Take the entries that follow and return only the lines from the one with "You are a computer-use" through the final line, leaving every picture behind.
──────── Data listing ────────
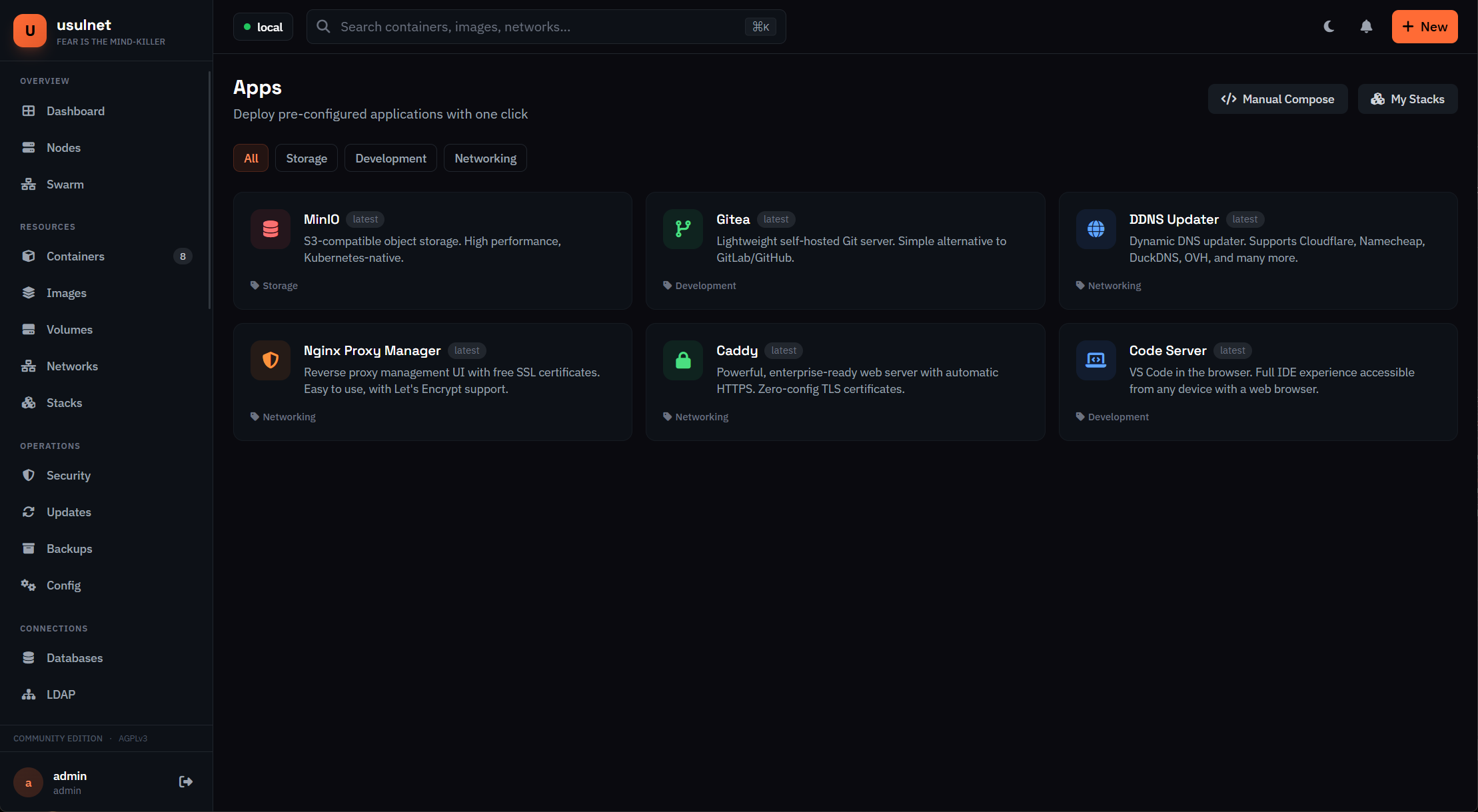Open the local environment selector
Screen dimensions: 1478x812
(263, 27)
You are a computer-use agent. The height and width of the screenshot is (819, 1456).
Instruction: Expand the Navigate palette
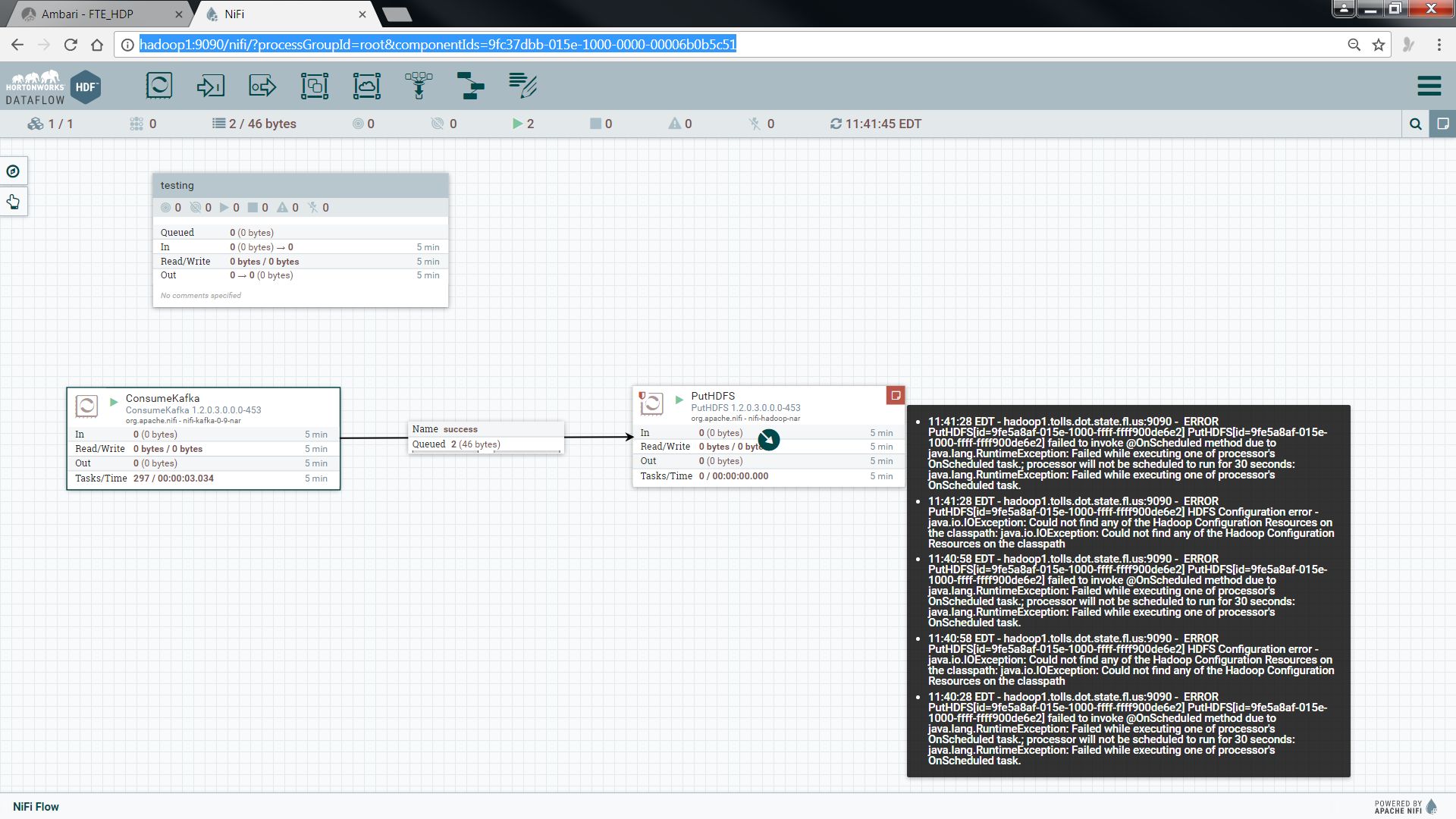[x=14, y=171]
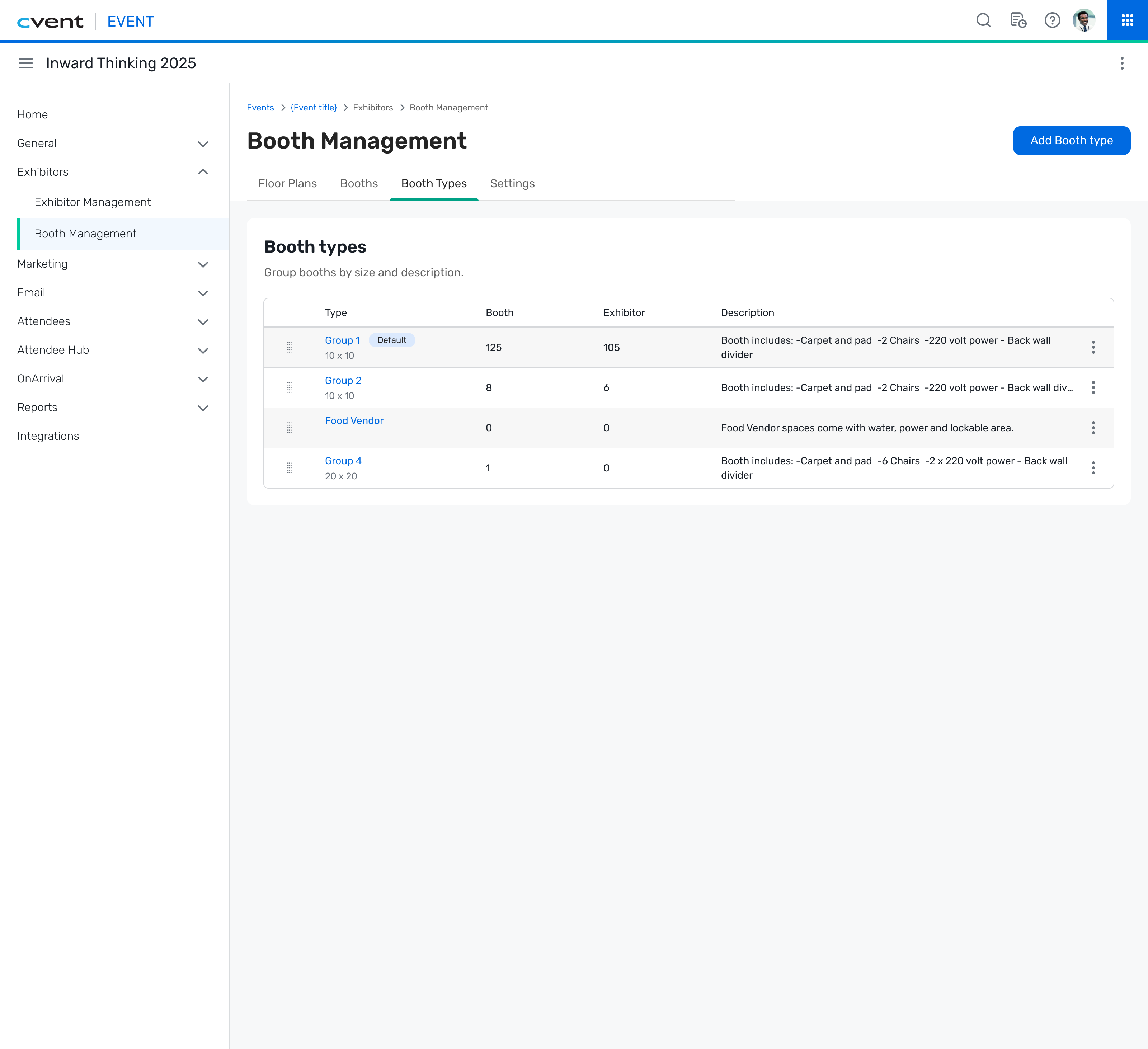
────────
• Answer box
You are a computer-use agent. The height and width of the screenshot is (819, 1456).
Instruction: Expand the Navigate palette
[x=14, y=171]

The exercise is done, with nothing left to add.